# Breeding my platys :]



## fishbubbles (Sep 16, 2011)

So I just wanted to post what platys I am breeding. I am wondering what colored fry they will come out with.

One of my males a swordtail:









My Green Lantern Platy Female:









My first Hifin which is a male:









The last one which is a hifin female:









Thanks for looking!


----------



## Fish chick (Feb 18, 2012)

Nice! I have no idea what color will come out of those.


----------



## ZebraDanio12 (Jun 17, 2011)

There really is no way to say what colors will be, unless you know who mates with who. They will be pretty tho, I can see that. Those are very pretty fish.


----------



## kurka (Jan 2, 2012)

I wish i could get my hands on some hifins!!! Thats my goal to have every kind of swordtail  my crappy town dont have much


----------



## fishbubbles (Sep 16, 2011)

Yeah I found them at petco. I havent found any other store that carries them around here. I was so happy to find them. The swordtail is my favorite. Ill post pictures when I get the babies :]


----------



## Coolfish (Apr 30, 2012)

I like that little Atlantis decoration. I wanted one but don't feel like spending $10 on something that small. I had seen this pyramid decoration that I wanted too but same thing.


----------



## fishbubbles (Sep 16, 2011)

The atlantis one is quite small. When I got it from petsmart it was only 3$. I know they are remodeling a lot of petsmarts so they are coming out with new things.


----------

» **Information provided**
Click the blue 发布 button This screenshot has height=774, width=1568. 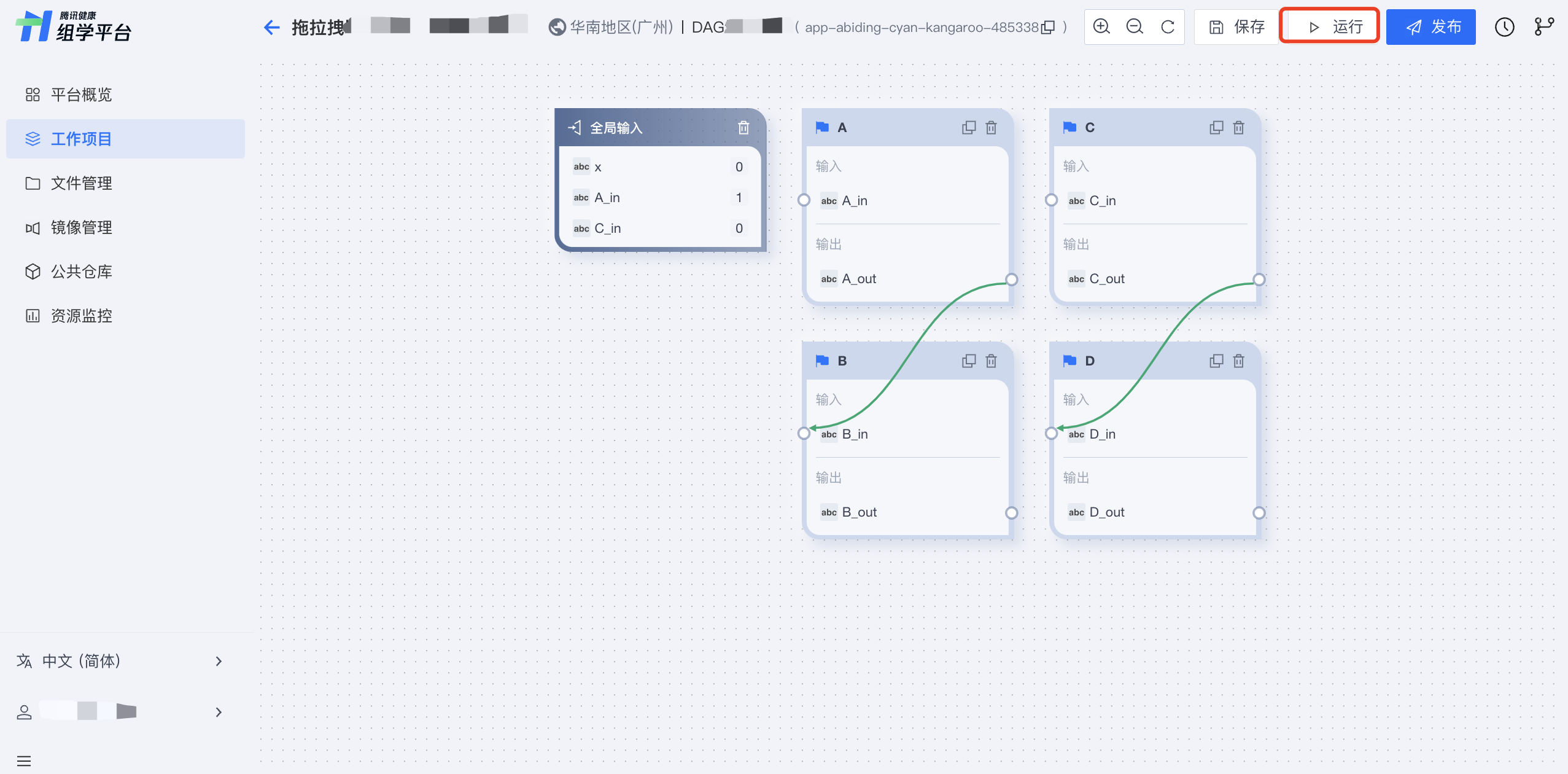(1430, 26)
---
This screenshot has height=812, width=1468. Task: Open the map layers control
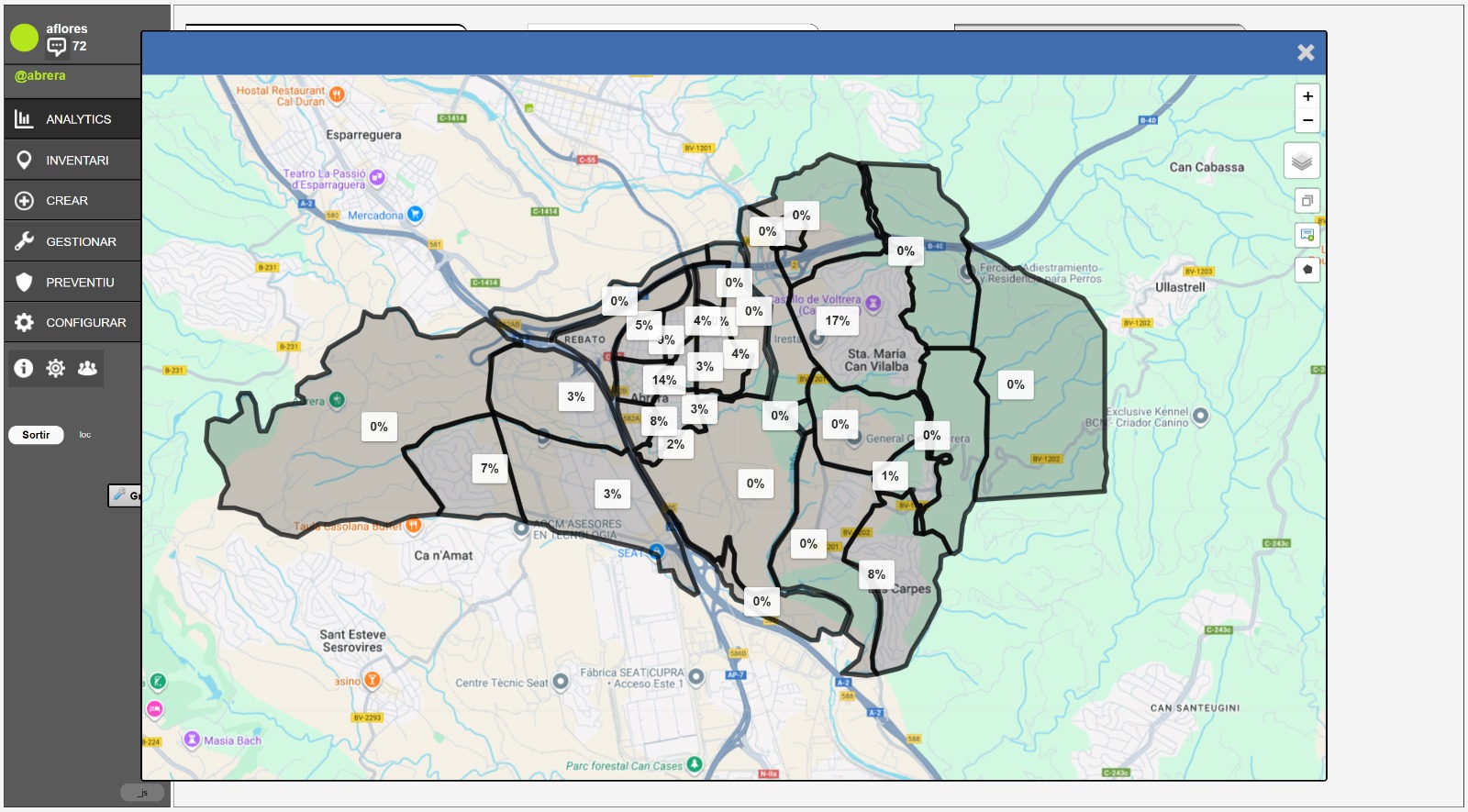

» **Set task 1**
Summarize the platy breeding thread in two sentences.
» **Set task 2**
Rewrite the paragraph of the platy breeding thread that begins "Yeah I found them at petco" as a short bulleted list that keeps its main facts.
» **Set task 3**
Write out the part of the platy breeding thread that opens with the words containing "There really is" and closes with "(Jan 2, 2012)".

» **Output 1**
The original poster shares the platys being bred, a male swordtail, a Green Lantern Platy female, a hifin male and a hifin female, and wonders what colored fry they will produce. Other members reply that there is no way to say what colors will come out unless you know who mates with who, and the poster adds that the fish came from Petco and promises pictures of the babies.

» **Output 2**
- Found them at Petco
- Hasn't found any other store nearby that carries them
- Was very happy to find them
- The swordtail is the favorite
- Will post pictures once the babies arrive

» **Output 3**
There really is no way to say what colors will be, unless you know who mates with who. They will be pretty tho, I can see that. Those are very pretty fish.


----------



## kurka (Jan 2, 2012)